On Eurex, there are two types of limit orders; restricted and unrestricted. Unrestricted limit orders include Good-for-Day (also known as a day order), Good-till-Cancelled orders (also known as GTC or open orders]], and Good-till-Date (GTD) order. A GTD order is similar to a GTC order, but carries a specified date up to a year away from entry when the order is automatically cancelled.[4]

Restricted limit orders include Immediate-or-Cancelled (IOC), which is a limit order that is to be filled completely or to the extent possible and the portion that is not filled immediately is cancelled.[5] This order type is also refered to as Fill-or-Kill in other markets.

NYSE Arca Options

Types of limit orders on NYSE Arca Options include Limit, Reserve Order Reserve, Stop Limit, Post No Preference, Immediate-or-Cancelled, Fill-or-Kill and All or None.

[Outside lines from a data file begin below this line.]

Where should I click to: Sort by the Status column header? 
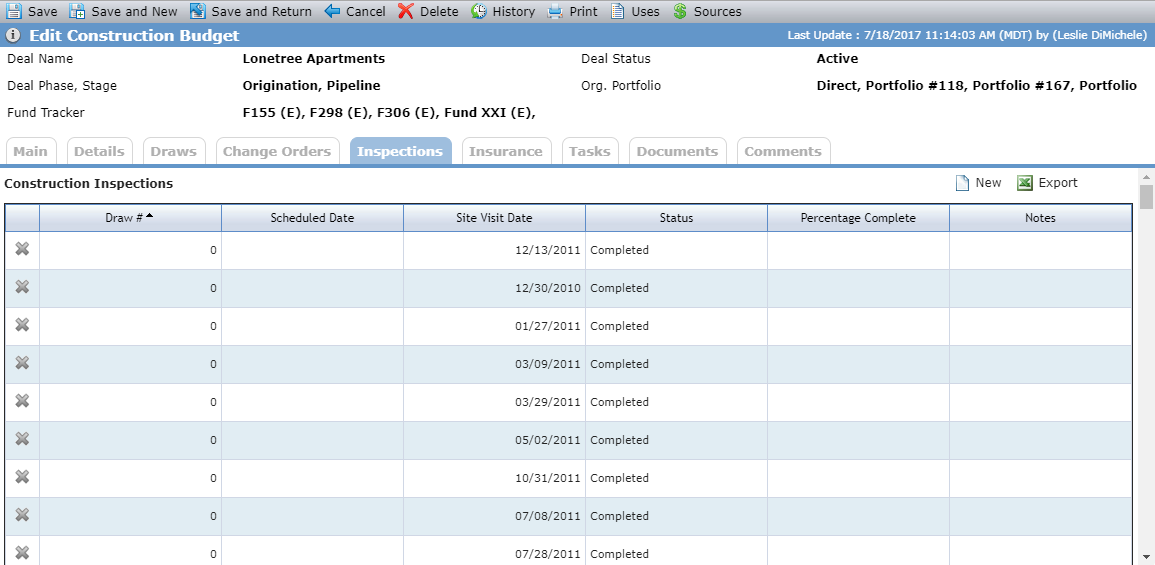(x=676, y=218)
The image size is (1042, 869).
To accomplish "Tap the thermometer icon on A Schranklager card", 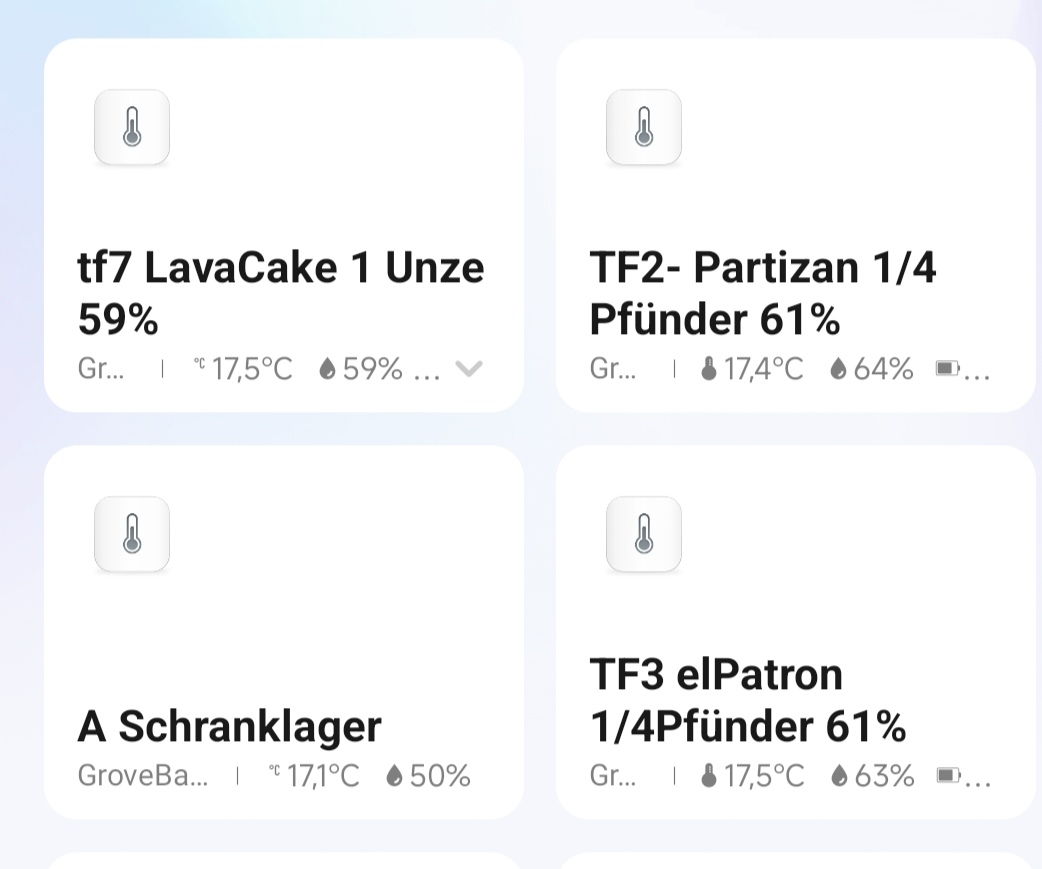I will click(x=132, y=535).
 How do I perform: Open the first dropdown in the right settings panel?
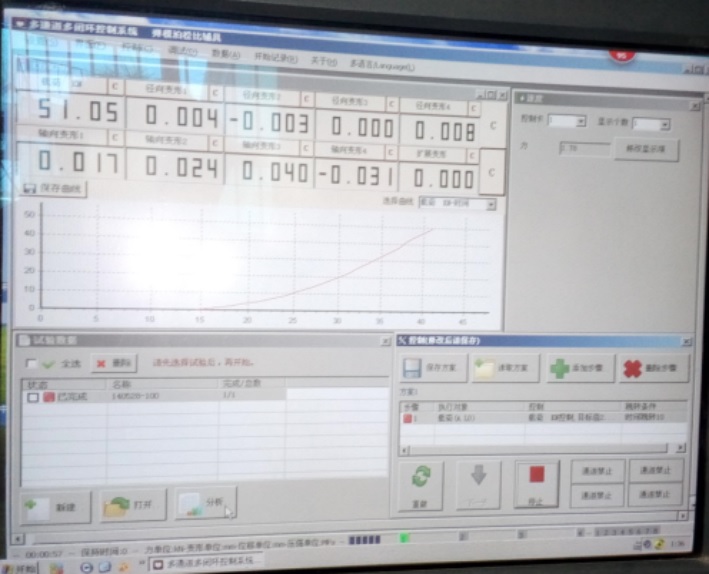(x=566, y=122)
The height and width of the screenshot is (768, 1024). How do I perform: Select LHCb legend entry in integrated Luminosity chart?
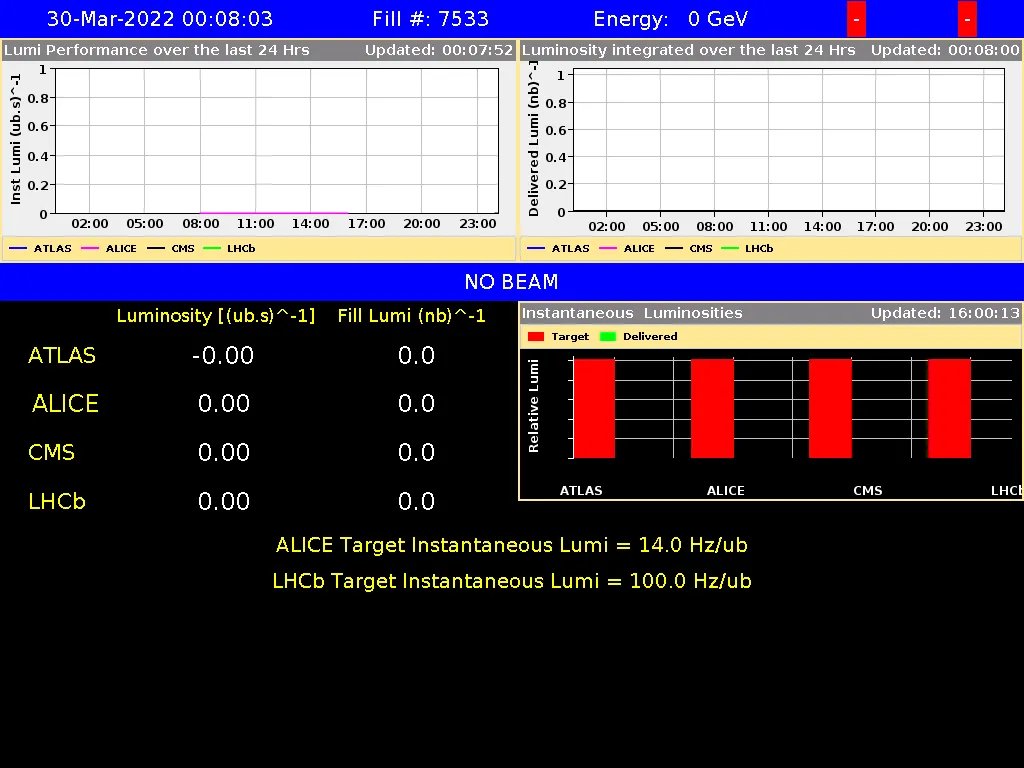pos(748,248)
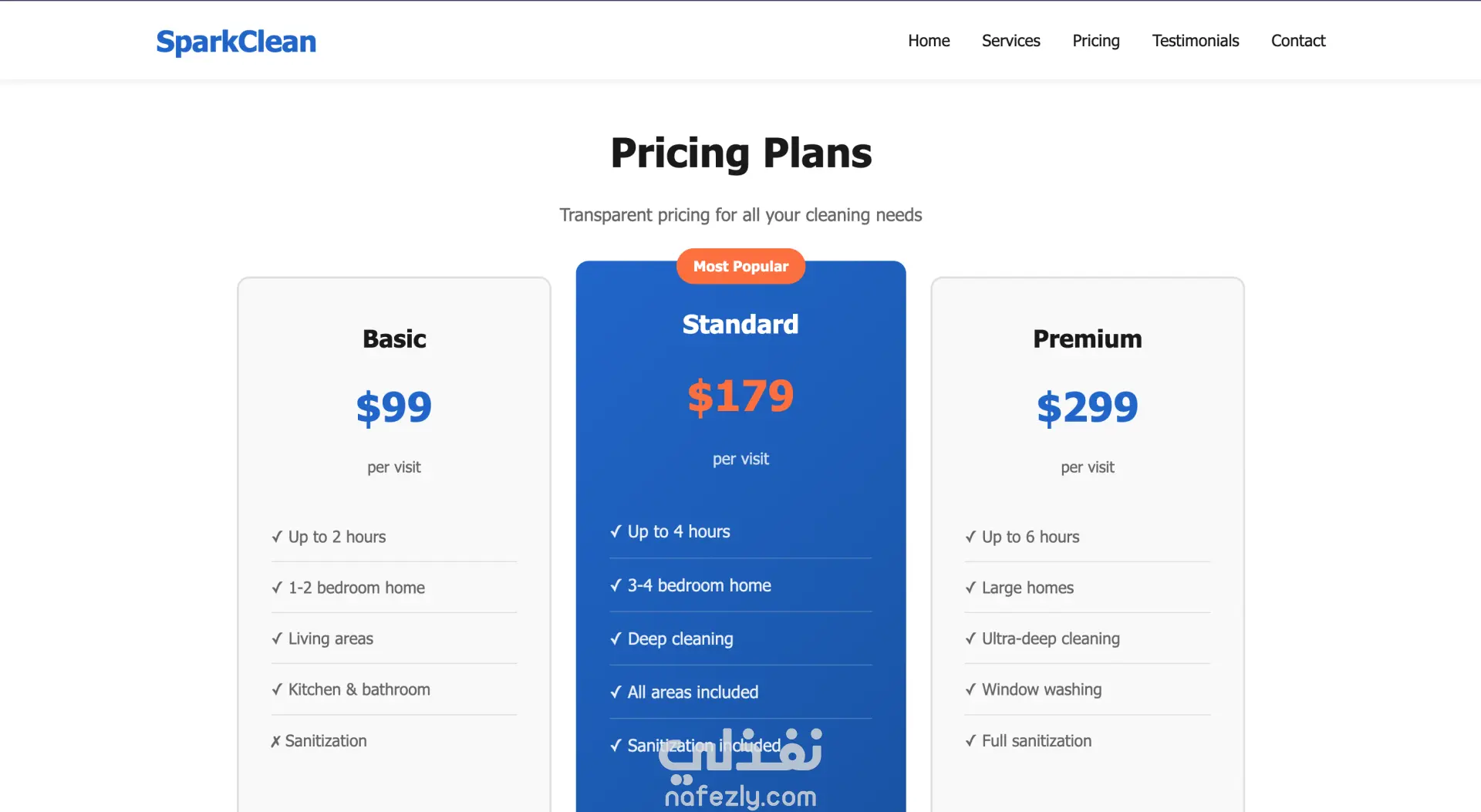Click the Pricing Plans heading

click(740, 153)
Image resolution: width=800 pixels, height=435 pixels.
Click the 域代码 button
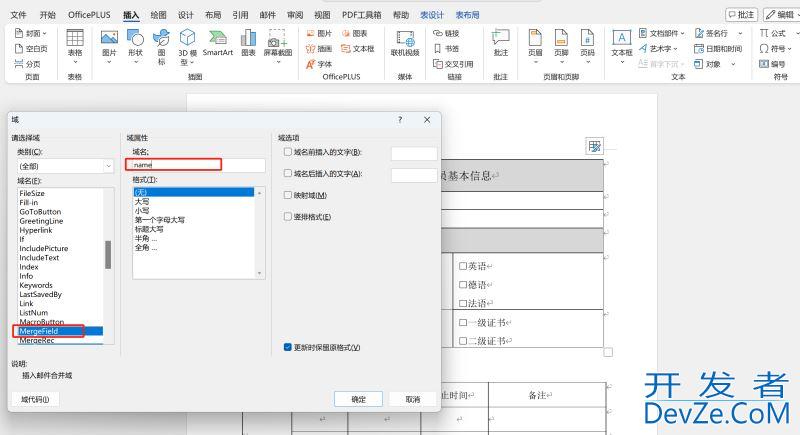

  • Marketable Limit orders that cannot be filled in their entirety at the National Best Bid & Offer [[NBBO} on NYSE Arca will be routed to other exchanges. Any unfilled portion of the order will not be routed to the next best price level until all quotes at the current best bid or offer are exhausted. If the order is no longer marketable it will be ranked in the NYSE Arca Book.
  • A [[Reserve} order is a limit order with a portion of the size displayed and with a reserve portion of the size that is not displayed on NYSE Arca.
  • A Stop Limit Order becomes an active limit Order when the stop price is reached. A Stop Limit Order to buy is triggered when the option is bid or trades on NYSE Arca (or any exchange) at or above the specific stop price. A Stop Limit Order to sell becomes a Limit Order when the option is offered or trades on NYSE Arca (or any exchange) at or below the specified stop price. Order execution is fully automated. If the active limit order is not marketable it will post in the NYSE Arca Book.
  • Post No Preference (PNP) is a limit order that is to be executed in whole or in part on NYSE Arca. Any portion not executed is posted in the NYSE Arca Book without routing any portion of the order to another exchange. PNP Orders that would lock or cross the NBBO will be cancelled.
  • An Immediate-or-Cancel is a limit order immediately executed, in whole or part on NYSE Arca, with the unexecuted amount cancelled. IOC orders are not routed to other exchanges.
  • A Fill-or-Kill Order (FOK) is a market or limit order that is to be executed in its entirety on NYSE Arca as soon as the order is received, and if not so executed is to be cancelled. FOK orders will not route to other exchanges.
  • An All-or-None (AON) is a limit order that is to be executed in its entirety or not at all. Non-marketable AON orders will rest in the working book but not be displayed. AON orders will not route to other exchanges.


Resourcers

References

  1. Limit Order. U.S. Securities Exchange Commission.
  2. A Guide to the Language of the Futures Industry. U.S. Commodity Futures Trading Commission.
  3. Stop Limit. U.S. Securities Exchange Commission.
  4. Limit Orders. Eurex.
  5. Limit Orders. Eurex.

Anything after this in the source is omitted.